SNWA's $2.7 Billion Horizon Lateral Pipeline Moves Forward After Federal Approval
According to Pipeline Technology Journal, the Southern Nevada Water Authority’s Horizon Lateral Program, a water transmission pipeline estimated to cost between $2 billion and $2.7 billion, is moving forward after receiving key federal approvals that cleared years of routing complications.
Market Impact
The project targets a real vulnerability in the Las Vegas Valley’s water system: roughly 40% of the region’s drinking water currently depends on a single pipeline, the South Valley Lateral. The new Horizon Lateral will interconnect the authority’s east and west valley distribution networks, providing redundancy if the primary line fails or requires maintenance.
The path forward was cleared by House Resolution 972, sponsored by U.S. Sen.

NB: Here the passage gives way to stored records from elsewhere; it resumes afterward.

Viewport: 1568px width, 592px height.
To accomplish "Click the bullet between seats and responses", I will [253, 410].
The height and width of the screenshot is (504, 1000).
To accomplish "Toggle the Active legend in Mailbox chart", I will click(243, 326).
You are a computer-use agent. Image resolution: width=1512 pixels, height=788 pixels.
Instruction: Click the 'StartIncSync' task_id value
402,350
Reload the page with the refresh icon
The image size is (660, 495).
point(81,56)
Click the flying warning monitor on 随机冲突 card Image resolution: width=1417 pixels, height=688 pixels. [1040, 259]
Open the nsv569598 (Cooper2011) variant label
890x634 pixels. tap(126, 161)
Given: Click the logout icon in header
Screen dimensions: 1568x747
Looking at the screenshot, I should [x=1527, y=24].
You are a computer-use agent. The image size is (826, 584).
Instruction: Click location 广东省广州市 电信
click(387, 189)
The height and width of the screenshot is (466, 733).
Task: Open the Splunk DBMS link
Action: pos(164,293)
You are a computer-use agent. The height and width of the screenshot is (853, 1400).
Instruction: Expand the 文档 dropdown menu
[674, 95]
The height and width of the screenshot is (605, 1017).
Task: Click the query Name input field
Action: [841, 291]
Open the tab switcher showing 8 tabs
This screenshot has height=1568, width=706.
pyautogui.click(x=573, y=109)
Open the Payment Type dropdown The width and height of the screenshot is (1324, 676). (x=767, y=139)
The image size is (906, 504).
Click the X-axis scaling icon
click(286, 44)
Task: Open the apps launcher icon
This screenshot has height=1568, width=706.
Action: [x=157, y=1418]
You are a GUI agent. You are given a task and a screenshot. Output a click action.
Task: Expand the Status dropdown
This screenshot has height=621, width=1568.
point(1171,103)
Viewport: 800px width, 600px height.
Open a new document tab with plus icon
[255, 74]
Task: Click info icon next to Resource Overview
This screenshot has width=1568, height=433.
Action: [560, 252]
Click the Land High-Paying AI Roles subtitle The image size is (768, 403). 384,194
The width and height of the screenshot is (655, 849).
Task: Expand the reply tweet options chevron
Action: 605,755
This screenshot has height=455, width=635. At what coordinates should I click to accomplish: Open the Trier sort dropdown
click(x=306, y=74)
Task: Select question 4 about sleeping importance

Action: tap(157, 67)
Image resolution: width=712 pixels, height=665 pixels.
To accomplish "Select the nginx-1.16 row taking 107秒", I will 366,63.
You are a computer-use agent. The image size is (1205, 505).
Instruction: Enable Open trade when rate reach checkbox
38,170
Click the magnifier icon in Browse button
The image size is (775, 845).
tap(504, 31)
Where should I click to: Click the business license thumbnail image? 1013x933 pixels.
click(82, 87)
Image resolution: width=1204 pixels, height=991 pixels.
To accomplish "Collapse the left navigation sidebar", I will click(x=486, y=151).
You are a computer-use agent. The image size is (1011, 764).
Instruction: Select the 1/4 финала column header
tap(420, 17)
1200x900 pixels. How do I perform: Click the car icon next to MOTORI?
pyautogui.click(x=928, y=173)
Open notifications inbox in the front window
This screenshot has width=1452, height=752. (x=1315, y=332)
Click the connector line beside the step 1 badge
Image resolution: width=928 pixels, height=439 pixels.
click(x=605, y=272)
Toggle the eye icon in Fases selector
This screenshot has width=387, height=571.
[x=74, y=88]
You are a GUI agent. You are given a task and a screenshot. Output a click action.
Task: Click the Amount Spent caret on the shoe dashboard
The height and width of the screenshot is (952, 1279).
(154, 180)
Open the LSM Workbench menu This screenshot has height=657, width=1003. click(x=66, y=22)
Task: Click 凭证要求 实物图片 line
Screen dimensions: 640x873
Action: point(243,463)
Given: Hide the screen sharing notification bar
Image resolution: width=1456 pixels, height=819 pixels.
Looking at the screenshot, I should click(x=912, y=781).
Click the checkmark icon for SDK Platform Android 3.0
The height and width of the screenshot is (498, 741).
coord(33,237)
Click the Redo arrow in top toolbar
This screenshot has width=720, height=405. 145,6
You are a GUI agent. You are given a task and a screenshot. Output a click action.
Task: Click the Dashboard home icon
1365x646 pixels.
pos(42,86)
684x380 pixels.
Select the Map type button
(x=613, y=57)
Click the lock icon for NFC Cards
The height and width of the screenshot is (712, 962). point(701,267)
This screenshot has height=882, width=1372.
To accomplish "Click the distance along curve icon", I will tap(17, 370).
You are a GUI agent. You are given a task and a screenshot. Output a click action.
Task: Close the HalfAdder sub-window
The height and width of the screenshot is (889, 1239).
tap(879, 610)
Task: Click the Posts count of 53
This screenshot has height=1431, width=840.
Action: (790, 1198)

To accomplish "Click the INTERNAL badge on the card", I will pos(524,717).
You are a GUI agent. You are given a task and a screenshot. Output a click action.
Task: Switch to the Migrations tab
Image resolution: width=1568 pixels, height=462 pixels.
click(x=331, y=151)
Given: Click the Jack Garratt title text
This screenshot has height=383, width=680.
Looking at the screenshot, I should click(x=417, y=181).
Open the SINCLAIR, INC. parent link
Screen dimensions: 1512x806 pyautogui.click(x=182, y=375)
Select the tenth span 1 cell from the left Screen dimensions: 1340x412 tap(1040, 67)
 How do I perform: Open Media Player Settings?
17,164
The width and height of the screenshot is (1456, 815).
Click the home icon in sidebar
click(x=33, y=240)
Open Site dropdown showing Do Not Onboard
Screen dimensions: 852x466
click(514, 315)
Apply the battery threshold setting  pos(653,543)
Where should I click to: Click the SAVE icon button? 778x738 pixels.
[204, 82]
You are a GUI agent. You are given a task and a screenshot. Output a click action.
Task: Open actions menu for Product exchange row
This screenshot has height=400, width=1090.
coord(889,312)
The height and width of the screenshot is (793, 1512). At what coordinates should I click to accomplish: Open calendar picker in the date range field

Catherine Cortez Masto and Rep. Dina Titus, which directs the Bureau of Land Management to grant construction rights-of-way beneath the Sloan Canyon National Conservation Area while simultaneously expanding that area’s boundaries. Funding will come from regional developer connection fees and infrastructure and commodity charges paid by Southern Nevada water users, keeping the cost off state and federal budgets.
Key infrastructure components include a new transmission line and pumping station for southeastern Henderson, a separate transmission pipeline and reservoir for the southern valley, and new pressure-regulating valves across the grid.
What It Means for Subcontractors
- Major civil and pipe scope incoming: A project of this scale, covering new transmission mains, pumping stations, reservoirs, and pressure-regulating infrastructure, will generate significant subcontract packages for civil, mechanical, and pipeline contractors across Nevada and the broader Southwest.
- Trenchless work likely: Routing beneath a federally protected conservation area suggests horizontal directional drilling or other trenchless methods will be required for portions of the alignment, a specialty that commands premium pricing.
- Watch the BLM right-of-way process: Federal land permitting timelines drive procurement schedules on projects like this. Subs should monitor BLM activity and SNWA procurement notices to position early.
- Local funding structure matters: Because the project is funded through developer fees and utility charges rather than federal grants, procurement may move faster and with fewer federal contracting strings attached compared to federally funded water infrastructure.